Some errors and feedback on access

I might have come across some issues using the Cloudflare dash teams.

  1. Seems like I can’t force any device posture rule on groups.


    If the box loads, the permission is registered as an unknown type.

  2. The WARP client errors when I try to see which device postures are enabled.
    image

  3. The error message when the input is not valid seems a bit unclear.

I’d say that something like “The entered value has an invalid format” would be much more intuitive.

  1. Is this an expected behavior in the Group Require requirements?
    image

  2. Adding a device posture to a group and later removing the posture doesn’t seem to update the permissions of the groups affected by the removal
    image

  1. Was eventually fixed, might have been a momentary shortage.

  2. I’m currently using the BETA and the issue is no more as well.

  3. Still have questions about this, as soon as I add a requirement of WARP or GATEWAY, no client is able to connect to any of our applications despite being connected to teams. I tried adding the require rule both in the application and the group, none seemed to work, we get a forbidden page.

Hi Jnperamo,

Sorry about the initial issue. I know we put out a beta release this week so it could have definitely been related.

For issue 3, could you try hitting: .com/cdn-cgi/trace and see if the fields Warp and Gateway are showing as “off” or “WARP/On”? That will help us rule out where the issue is occurring. I would also make sure you only have WARP or Gateway set as the Require since Require functions like a logical AND.

1 Like

Hello,

Thank you for your reply!
I get some extra errors now :sweat_smile:



This happens every time I try to make add any requirement to our default group

If I ignore the message, I can’t choose any of the options:

Note, the selecting errors only occur in WARP and GATEWAY Require rules.

  • I tried removing and adding back the device posture, I still was not able to select any of the options.
  • I also tried signing out and signing back in, the issue persisted even if step 1) was repeated.
  • Finally, I also tried cleaning cache and cookies and signing back in, no luck.
  • I can add neither WARP nor Gateway device postures to any permission rule (tried to add the requirement to applications and groups with no luck).

The application eventually glitched as well, modifying the switch had no impact at all (The issues are most likely unrelated, but it might be worth noting considering that the BETA is going live soon).

Regarding the trace:
image

There have been some changes to the seats, unsure if it’s just my account but the count of users is 0 for me even though there are currently two seats occupied.
image

Maybe you can check whether wlansvc service is running.

1 Like

Exiting the application and starting it up again fixed the issue, I’m not sure how it happened. I wish I could recreate it but it was something that I noticed randomly when looking at the app.

1 Like

The Gateway/WARP selection issue is known and should hopefully be fixed tomorrow, thank you for flagging.

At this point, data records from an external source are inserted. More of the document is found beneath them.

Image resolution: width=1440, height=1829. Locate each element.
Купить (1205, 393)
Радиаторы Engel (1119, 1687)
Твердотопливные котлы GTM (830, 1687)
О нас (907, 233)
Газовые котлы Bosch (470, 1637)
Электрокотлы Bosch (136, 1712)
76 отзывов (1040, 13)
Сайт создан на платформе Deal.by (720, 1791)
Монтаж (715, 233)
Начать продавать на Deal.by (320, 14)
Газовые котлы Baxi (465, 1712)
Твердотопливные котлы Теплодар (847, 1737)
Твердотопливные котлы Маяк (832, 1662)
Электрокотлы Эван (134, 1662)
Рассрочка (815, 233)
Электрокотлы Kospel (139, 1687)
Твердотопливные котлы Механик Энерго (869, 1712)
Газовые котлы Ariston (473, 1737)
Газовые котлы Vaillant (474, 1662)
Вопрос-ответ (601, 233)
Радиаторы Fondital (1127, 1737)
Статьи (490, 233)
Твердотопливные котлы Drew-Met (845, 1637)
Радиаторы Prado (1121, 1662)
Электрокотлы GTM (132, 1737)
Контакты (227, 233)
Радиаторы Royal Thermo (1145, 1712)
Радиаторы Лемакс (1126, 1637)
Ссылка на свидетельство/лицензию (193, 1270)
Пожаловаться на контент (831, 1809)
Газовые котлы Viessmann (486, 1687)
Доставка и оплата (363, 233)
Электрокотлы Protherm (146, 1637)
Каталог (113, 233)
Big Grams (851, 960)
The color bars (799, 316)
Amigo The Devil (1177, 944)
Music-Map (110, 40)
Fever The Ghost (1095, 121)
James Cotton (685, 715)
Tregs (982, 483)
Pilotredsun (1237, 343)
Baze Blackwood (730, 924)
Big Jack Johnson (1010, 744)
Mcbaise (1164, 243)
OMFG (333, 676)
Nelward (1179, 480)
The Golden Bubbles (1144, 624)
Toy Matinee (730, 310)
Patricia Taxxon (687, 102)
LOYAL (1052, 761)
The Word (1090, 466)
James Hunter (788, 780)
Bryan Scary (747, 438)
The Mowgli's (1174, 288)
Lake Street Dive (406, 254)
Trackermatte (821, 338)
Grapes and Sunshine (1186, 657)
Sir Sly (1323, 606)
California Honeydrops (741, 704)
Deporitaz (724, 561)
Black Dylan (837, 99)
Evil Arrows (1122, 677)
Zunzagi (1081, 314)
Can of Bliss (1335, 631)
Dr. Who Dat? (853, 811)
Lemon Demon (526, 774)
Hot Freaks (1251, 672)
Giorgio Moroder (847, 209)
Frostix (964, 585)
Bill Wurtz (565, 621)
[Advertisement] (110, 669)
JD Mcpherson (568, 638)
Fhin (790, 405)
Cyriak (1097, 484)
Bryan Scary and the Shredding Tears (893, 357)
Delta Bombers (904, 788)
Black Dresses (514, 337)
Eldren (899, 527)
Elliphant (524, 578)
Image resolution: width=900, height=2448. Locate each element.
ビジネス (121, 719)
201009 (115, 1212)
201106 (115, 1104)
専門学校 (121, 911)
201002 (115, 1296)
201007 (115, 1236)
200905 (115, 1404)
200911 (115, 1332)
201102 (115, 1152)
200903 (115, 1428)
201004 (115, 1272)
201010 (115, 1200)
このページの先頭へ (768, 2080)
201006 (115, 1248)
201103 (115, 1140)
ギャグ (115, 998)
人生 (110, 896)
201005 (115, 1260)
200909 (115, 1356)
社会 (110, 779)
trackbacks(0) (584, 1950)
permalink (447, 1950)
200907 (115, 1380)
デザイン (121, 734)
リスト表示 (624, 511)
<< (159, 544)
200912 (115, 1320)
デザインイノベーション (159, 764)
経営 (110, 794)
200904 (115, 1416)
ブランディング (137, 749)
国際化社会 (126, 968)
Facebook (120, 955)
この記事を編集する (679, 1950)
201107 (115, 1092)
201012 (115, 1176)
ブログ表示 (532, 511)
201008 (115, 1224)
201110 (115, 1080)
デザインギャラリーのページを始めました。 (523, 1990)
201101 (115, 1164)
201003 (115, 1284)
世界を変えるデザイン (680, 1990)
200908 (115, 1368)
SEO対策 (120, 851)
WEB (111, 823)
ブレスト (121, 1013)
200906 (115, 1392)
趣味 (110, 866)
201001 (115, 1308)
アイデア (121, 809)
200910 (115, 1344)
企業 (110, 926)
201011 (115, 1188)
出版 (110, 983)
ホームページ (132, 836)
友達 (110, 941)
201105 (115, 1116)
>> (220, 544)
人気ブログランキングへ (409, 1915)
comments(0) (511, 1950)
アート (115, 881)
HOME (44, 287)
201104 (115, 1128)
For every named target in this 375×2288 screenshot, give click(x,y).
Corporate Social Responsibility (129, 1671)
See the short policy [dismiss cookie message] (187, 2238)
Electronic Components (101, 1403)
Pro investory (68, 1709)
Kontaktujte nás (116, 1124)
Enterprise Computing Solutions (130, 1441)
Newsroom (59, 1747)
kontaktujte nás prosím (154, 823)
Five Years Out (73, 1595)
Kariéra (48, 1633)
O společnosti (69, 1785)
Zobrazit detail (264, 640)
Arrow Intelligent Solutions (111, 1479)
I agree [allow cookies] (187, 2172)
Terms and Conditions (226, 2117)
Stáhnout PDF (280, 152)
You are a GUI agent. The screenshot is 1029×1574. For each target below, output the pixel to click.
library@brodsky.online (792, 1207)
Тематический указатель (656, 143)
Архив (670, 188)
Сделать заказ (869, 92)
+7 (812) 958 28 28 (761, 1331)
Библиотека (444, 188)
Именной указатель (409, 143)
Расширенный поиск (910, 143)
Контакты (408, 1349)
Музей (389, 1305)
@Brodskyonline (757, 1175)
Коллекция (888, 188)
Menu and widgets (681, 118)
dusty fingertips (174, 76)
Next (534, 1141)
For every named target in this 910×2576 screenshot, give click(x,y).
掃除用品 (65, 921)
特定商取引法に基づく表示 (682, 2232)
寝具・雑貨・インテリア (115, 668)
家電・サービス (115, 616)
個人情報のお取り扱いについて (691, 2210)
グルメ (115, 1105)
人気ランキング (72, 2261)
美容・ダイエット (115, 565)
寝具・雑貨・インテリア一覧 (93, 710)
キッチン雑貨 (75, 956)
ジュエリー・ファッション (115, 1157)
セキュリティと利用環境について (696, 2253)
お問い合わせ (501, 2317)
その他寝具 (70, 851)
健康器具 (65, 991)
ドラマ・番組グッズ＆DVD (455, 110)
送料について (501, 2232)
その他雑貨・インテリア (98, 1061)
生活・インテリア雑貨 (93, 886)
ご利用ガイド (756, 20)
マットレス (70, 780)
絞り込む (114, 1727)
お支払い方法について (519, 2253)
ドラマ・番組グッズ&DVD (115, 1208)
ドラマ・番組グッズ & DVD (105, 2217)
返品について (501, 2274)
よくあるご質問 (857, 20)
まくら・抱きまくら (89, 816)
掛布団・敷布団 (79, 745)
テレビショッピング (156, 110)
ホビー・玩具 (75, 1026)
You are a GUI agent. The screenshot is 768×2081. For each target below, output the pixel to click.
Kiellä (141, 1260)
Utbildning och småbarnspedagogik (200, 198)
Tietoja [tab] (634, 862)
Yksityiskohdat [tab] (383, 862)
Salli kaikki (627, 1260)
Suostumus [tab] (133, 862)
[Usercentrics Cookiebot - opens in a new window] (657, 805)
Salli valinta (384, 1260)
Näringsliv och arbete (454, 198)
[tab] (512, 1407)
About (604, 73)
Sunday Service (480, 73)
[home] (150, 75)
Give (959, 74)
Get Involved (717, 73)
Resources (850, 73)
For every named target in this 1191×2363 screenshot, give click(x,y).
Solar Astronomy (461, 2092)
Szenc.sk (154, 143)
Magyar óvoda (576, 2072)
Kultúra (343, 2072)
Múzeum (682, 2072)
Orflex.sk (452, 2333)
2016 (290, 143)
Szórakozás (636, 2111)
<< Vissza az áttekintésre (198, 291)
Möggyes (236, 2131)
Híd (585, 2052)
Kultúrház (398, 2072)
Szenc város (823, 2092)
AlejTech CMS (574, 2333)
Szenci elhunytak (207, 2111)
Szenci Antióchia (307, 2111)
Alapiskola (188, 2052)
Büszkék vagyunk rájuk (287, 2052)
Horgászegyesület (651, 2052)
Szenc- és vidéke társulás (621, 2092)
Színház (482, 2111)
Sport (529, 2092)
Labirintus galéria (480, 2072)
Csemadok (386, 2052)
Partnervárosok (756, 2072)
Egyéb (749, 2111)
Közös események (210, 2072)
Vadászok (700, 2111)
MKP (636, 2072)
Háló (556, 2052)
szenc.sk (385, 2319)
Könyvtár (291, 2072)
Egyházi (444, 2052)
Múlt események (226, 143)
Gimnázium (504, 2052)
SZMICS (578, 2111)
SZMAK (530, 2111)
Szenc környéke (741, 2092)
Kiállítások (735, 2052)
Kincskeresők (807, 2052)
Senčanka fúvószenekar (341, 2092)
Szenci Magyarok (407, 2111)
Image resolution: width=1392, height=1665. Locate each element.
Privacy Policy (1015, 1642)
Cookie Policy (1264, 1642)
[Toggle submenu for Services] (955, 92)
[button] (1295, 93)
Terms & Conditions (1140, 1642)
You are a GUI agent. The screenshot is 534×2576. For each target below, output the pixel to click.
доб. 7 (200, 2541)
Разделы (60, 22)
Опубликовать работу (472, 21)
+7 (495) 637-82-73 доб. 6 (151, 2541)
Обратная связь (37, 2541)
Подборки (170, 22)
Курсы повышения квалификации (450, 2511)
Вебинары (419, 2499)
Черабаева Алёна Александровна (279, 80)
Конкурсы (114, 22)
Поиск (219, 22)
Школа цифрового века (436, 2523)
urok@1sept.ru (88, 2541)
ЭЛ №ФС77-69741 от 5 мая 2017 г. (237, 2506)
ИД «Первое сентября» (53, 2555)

That interesting that exiting WARP fixed the issue. I will have the team investigate a bit more. Thank you for the patience here!

1 Like

No problem at all, we have also been facing an issue with VNC connections, established connections are left hanging until they eventually disconnect (browser rendering). I wonder if that is also a known issue?

I don’t have any known VNC issues we’re tracking at the moment. Would you be able to share the VNC config you’re running? Are you getting any errors from your cloudflared tunnel?

Also, have you been able to render the VNC instance with another VNC viewer? Just to rule out something in the VNC config itself, they can be a bit fragile in my experience.

I made a support request with all the debug information on it.
https://support.cloudflare.com/hc/en-us/requests/2244601
Regarding the VNC viewer, I have used Proxmox and remote desktop from windows, unsure if any of those count as valid for you.

If needed I can provide access to the application as well as the remote machine, it is a fresh windows install with nothing installed on it other than cloudflared.

Seems like I can’t connect to teams anymore (this occurred while visiting the Groups page).

User shows active both in access and gateway
image
image

Upon trying to login into teams this error shows up:
image

However, the user can access to subdomain.cloudflareaccess.com just fine.

There is a defined rule for launching teams.

Overall I have lost access to every single app except to the app launcher (when visited via browser), however, the access rules for all applications (including the app launcher) are identical.

Update:
Removing the require rules fixed the issue, which is odd. Initially it was:
emails ending in: @ourdomain.com
AND
Country: the countries from our employees.

Currently, I’m just including emails that terminate in our domain, once the VNC ticket is assisted I will get back to fighting with more strict access rules.